Pull out the rows from the line containing "Click the Oct 11 date marker" up to and including the line containing "Looking at the", and reproduce them without any change.

Items stored from a collection:
>>>
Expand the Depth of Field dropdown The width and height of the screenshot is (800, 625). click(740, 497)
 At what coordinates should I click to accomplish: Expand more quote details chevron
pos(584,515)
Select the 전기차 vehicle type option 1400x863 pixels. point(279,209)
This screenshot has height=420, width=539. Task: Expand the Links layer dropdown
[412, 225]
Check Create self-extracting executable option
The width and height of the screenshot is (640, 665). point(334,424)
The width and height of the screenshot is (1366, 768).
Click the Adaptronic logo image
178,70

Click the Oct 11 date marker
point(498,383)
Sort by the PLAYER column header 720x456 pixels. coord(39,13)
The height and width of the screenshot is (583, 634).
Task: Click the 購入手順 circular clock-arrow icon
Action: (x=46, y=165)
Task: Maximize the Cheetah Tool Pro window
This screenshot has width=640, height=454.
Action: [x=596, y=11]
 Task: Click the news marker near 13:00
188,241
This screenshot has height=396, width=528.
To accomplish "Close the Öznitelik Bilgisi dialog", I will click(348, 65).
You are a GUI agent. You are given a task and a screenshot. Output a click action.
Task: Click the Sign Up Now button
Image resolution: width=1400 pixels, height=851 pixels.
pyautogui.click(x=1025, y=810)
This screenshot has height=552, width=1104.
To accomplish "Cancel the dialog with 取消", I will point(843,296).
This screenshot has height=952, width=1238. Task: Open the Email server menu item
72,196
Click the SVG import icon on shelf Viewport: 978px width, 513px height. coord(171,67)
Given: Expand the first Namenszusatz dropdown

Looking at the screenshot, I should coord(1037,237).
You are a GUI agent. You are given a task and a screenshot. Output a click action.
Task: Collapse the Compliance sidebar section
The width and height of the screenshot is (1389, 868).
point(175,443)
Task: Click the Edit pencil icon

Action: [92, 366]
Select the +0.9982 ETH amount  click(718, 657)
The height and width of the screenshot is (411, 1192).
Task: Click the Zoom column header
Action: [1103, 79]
<<<
▶ Answer to the exercise:
Click the Oct 11 date marker
point(498,383)
Sort by the PLAYER column header 720x456 pixels. coord(39,13)
The height and width of the screenshot is (583, 634).
Task: Click the 購入手順 circular clock-arrow icon
Action: (x=46, y=165)
Task: Maximize the Cheetah Tool Pro window
This screenshot has width=640, height=454.
Action: [x=596, y=11]
 Task: Click the news marker near 13:00
188,241
This screenshot has height=396, width=528.
To accomplish "Close the Öznitelik Bilgisi dialog", I will click(348, 65).
You are a GUI agent. You are given a task and a screenshot. Output a click action.
Task: Click the Sign Up Now button
Image resolution: width=1400 pixels, height=851 pixels.
pyautogui.click(x=1025, y=810)
This screenshot has height=552, width=1104.
To accomplish "Cancel the dialog with 取消", I will point(843,296).
This screenshot has height=952, width=1238. Task: Open the Email server menu item
72,196
Click the SVG import icon on shelf Viewport: 978px width, 513px height. coord(171,67)
Given: Expand the first Namenszusatz dropdown

Looking at the screenshot, I should coord(1037,237).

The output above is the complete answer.